Je mehr Geflüchtete in Hagen ankommen, desto mehr drängt die Frage, wie es mit diesen Menschen weitergeht. „Wir müssen ihnen Perspektiven geben“, sagt Vadim Plotnikov, der gemeinsam mit Tanja Sturm den Hilfskonvoi von Hause­mann und Mager mit organisiert und begleitet hat. In der Villa Wälzholz lebten die Geflüchteten gut, würden versorgt und psychologisch betreut. „Aber irgendwann wird das nicht mehr reichen“, appelliert Plotnikov, vorausschauend zu agieren. Erfahrungen aus der Zeit, als tausende Geflüchtete aus Syrien kamen, werden wieder wach. „Diese Menschen wollen unbedingt die Sprache lernen und sie wollen arbeiten.“

Viele flüchten nach Polen

Der Hilfskonvoi bot 76 Plätze für Geflüchtete. Auf der Rückfahrt waren nur 49 Plätze belegt. „Viele wollten nicht so weit weg von ihrer Heimat“, sagt Plotnikov.
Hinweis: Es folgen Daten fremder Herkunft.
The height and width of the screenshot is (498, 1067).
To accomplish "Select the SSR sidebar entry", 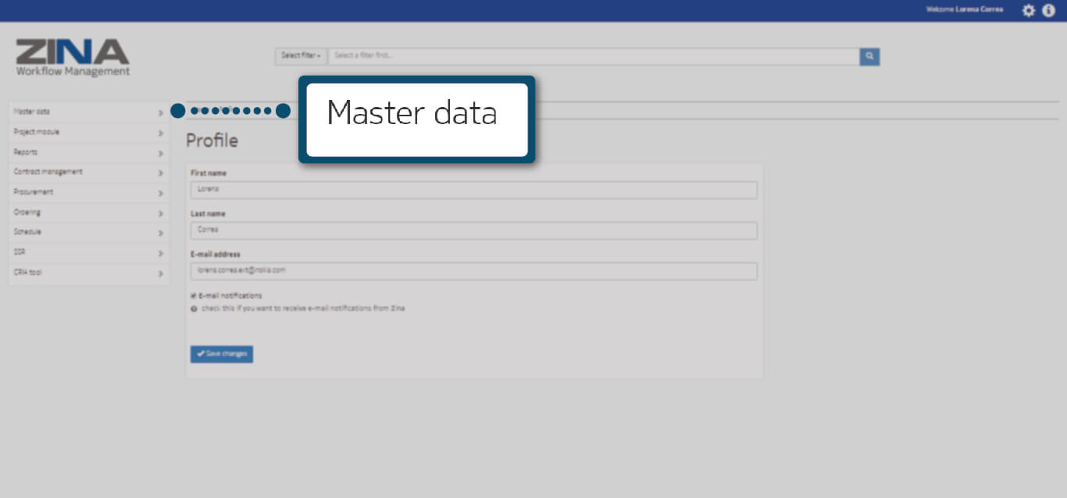I will (20, 252).
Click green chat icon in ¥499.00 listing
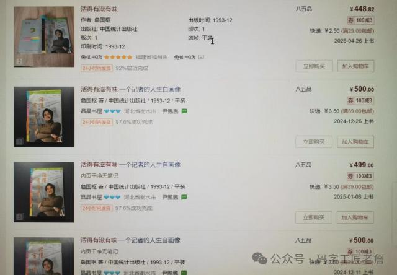This screenshot has height=275, width=397. tap(184, 197)
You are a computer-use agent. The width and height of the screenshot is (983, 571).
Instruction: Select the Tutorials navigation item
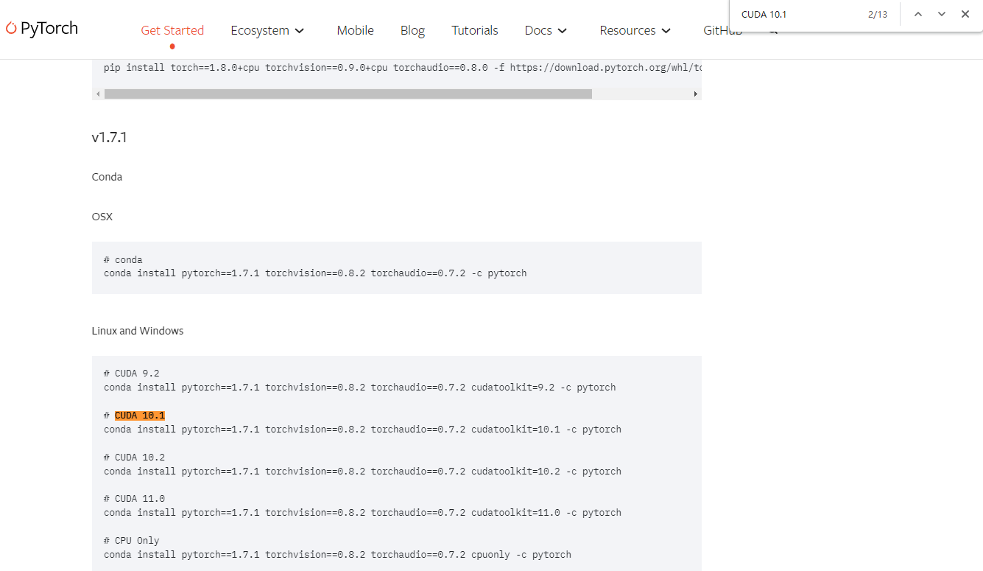tap(474, 30)
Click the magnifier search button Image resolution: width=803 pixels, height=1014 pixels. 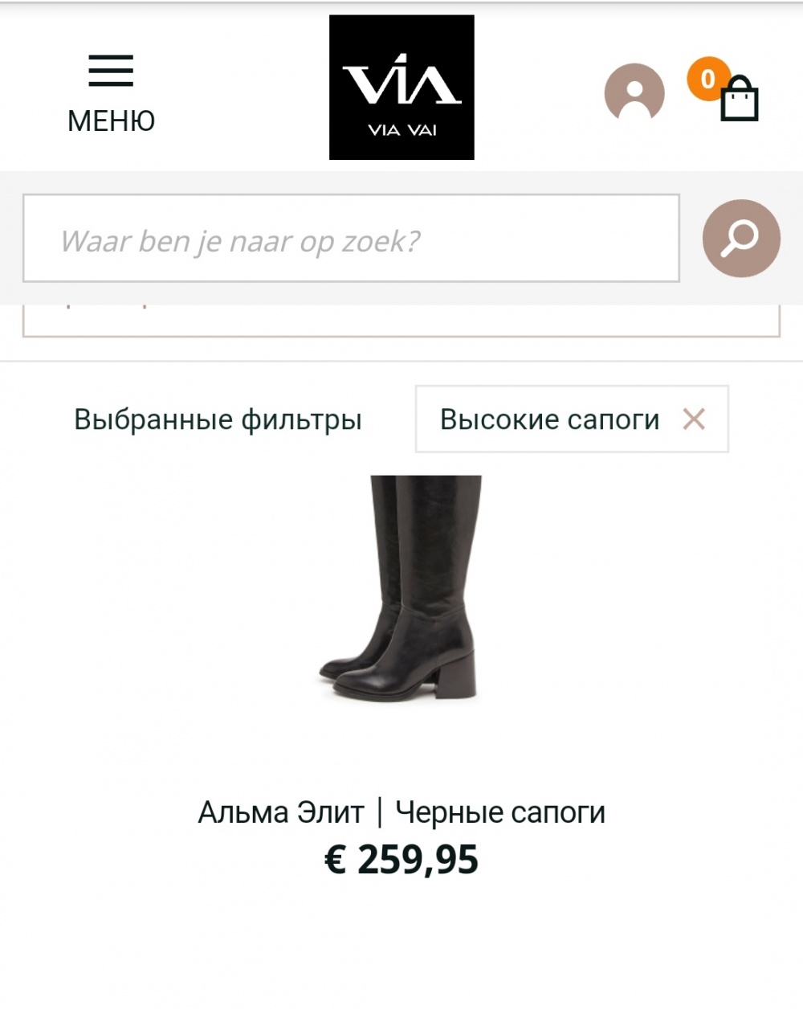741,239
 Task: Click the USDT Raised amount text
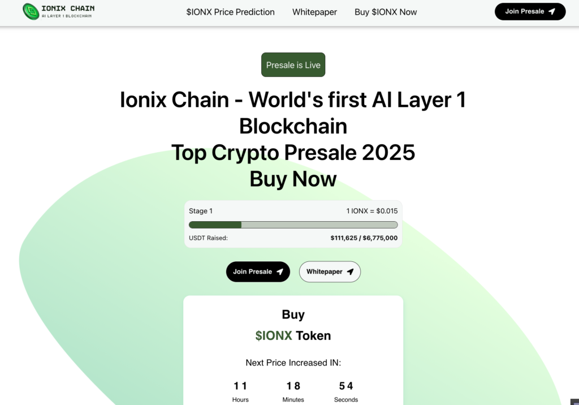pyautogui.click(x=364, y=238)
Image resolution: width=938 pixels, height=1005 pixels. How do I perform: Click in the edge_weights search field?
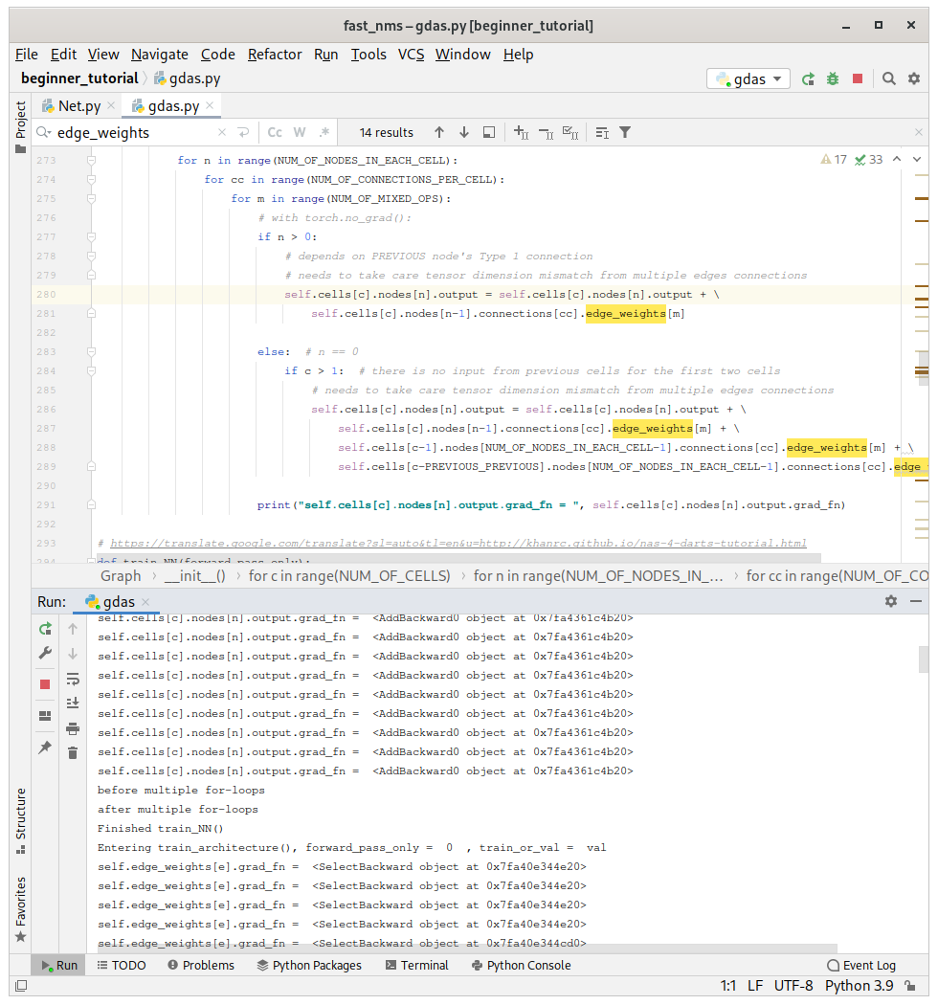[134, 133]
In Polen konnten zudem die Kinder zur Schule gehen, Sprache und Mentalität seien nicht so fremd wie in Deutschland. „Wir haben sie aus Polen geholt, weil es hieß, sie könnten hier arbeiten und ihre Kinder in die Schule gehen“, sagt Plotnikov. „Das sind gut ausgebildete Menschen, sie können das Land bereichern.“ Man müsse ihnen die Chance bieten, sich zu integrieren, findet der Hohenlimburger.